Pressures for revenue and expenditure forecasting accuracy are never greater than during periods of recession. Local elected officials and citizen advocacy groups alike expect and demand precision during tough times. But neither is fully aware of the factors that limit the ability of local government forecasters to predict with certainty "bottom line" estimates. A recent survey of Florida's budget officers (county, municipal, school board) reveals some interesting views on the topic of forecasting.

The Survey

The biennial survey, a project of a graduate seminar in the Master of Public Administration Program at the University of South Florida, Tampa, was conducted in October and November of 1991. A mail survey was sent to the chief budget or fiscal officer in all 67 counties, all 67 school districts and a sample of municipalities 133).' The overall response rate was 54 percent. The respondent group is representative of the state's local governments both in terms of population size and geographical location.

Fiscal Stress, Public Anger

Florida's local governments, like those elsewhere in the nation, have had to deal with the consequences of fiscal shortfalls trickling down from the federal and state levels and expenditure-related mandates emanating from the same sources. At the same time, they have had to react to a vociferous citizenry increasingly hostile toward government at all levels. The latter is not an uncommon phenomenon. Historically, when the economy worsens, citizens become angrier at government and more convinced that it wastes their hard-earned tax dollars.

Nearly half (45 percent) of Florida's local government budget officers report their jurisdiction's current fiscal condition is only "fair" or "poor." Fiscal stress is highest among the state's school districts (78 percent see their district as in fair or poor shape compared to 28 percent of the municipal budget officers and 41.5 percent of those from counties).

Mirroring their constituents, governments have experienced sharp increases in the cost of providing health care benefits to their employees. More than two-thirds of Florida's local governments identify this as one of the fastest-growing expenditure categories (81 percent of the school districts; 64 percent of the municipalities; and 63 percent of the counties). In general, personnel-related expenditures (salaries, pension benefits and health care benefits) are the fastest growing elements of all local governments' budgets.

The variation in functional responsibilities across counties, cities and school districts most likely accounts for differences in the citation of other high-growth spending categories. For example, a higher proportion of counties (39 percent) than cities or school districts (3 percent) cite social services as one of the fastest-growing expenditure categories. (In Florida, counties are responsible for welfare.) Likewise, a higher proportion of municipalities cite capital improvements and capital outlays as fast-growing spending categories, reflecting their greater responsibility for capital-intensive functions such as solid waste, sanitation, water, sewerage, etc.

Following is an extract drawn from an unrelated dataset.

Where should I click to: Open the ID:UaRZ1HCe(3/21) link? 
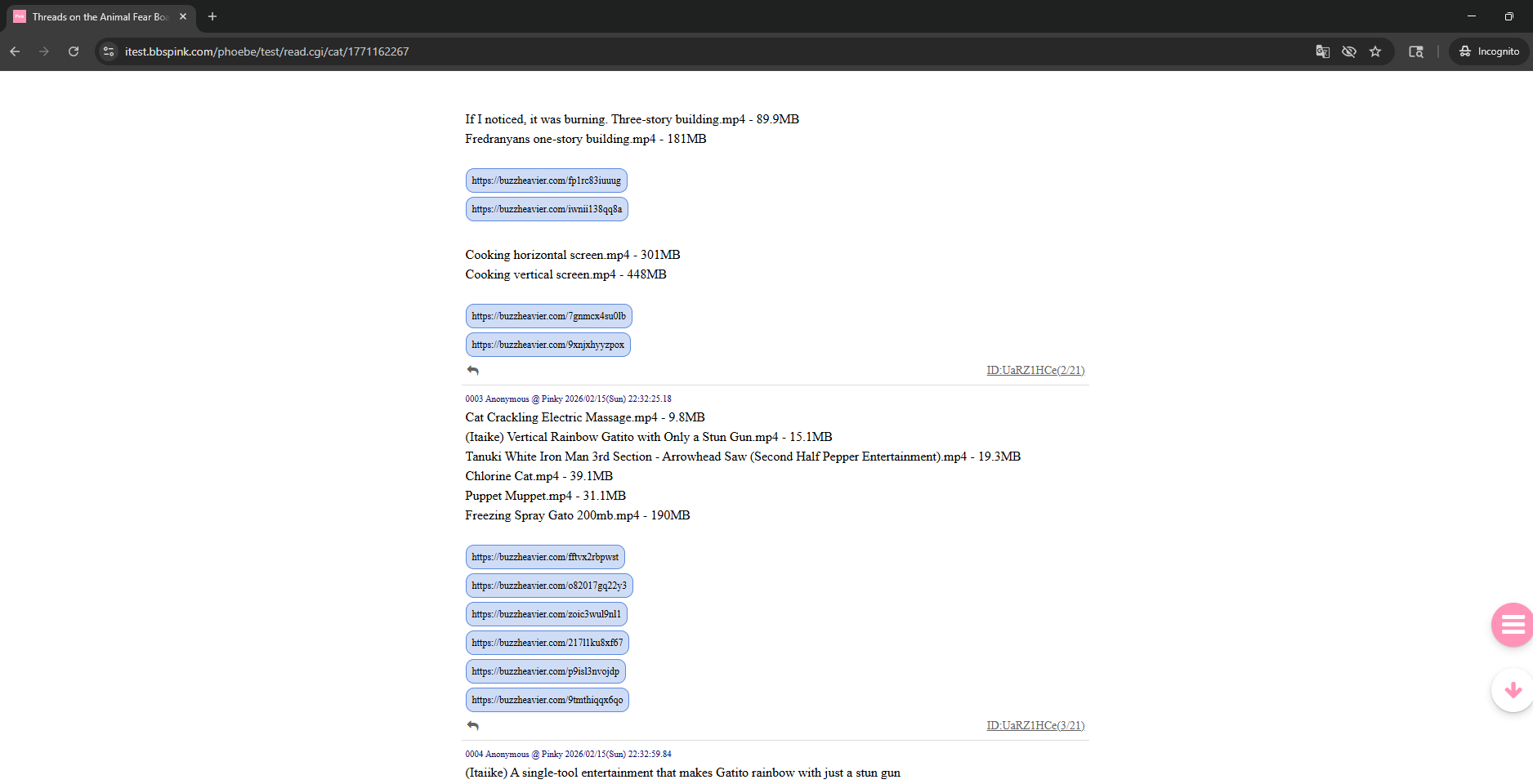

Citizen hostility has increased in 52 percent of Florida's local jurisdictions (in 70 percent of the counties, 56 percent of the school districts and 38 percent of the municipalities). The most commonly cited reasons for this animosity are rising property assessments (67 percent), growing cynicism toward government in general (63 percent), escalating property tax rates (53 percent), the state's budget problems (51 percent) and misconceptions about use of the state's lottery proceeds (36 percent). Many of these factors are the same ones that fueled California's Proposition 13 tax revolt in the late 1970s.

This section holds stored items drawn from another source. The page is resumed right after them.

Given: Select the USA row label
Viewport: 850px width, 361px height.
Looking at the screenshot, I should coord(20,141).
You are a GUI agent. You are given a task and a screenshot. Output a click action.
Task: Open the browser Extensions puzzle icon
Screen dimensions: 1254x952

Citizen participation in local budget or tax-related hearings has increased in 28 percent of the jurisdictions but declined in only 8 percent. Significantly, where participation has increased, budget officers report much higher levels of citizen hostility. There is sparse evidence of citizen willingness to support higher taxes, regardless of spending demands that are often outside the control of local governments.

Florida's local government budget officials perceive they have little control over their budgets. Fifty-three percent estimate that more than 90 percent of their budget is "uncontrollable." The problem is particularly acute among school district budgeters, three-fourths of whom see their plight in this manner compared to 46 percent of the county and 45 percent of the city officials. Many see the uncontrollable portion as highly unpredictable--impossible to forecast.

Revenue Forecasting Difficulties

Fifty-three percent of Florida's local governments report that their revenue forecast for the fiscal year just ended was within 1-3 percent of the actual revenue generated. However, during recessions, even a 1-3 percent error in forecasting (particularly if overestimated) can generate substantial difficulty, both fiscally and politically.

Cities have had more difficulty forecasting accurately than either counties or school districts, most likely because they rely on more revenue sources. Twenty-three percent of the cities surveyed had forecasts that were off their actual revenue by 5 percent or more. Comparable figures for school districts and counties were 11 and 5 percent of the respective respondents.

Smaller jurisdictions, mostly municipalities, have a more difficult time forecasting revenues than larger jurisdictions. For example, among jurisdictions with 1990 populations below 10,000, 28.5 percent were off their projections by more than 5 percent, compared to only 2.4 percent of those with populations over 100,000.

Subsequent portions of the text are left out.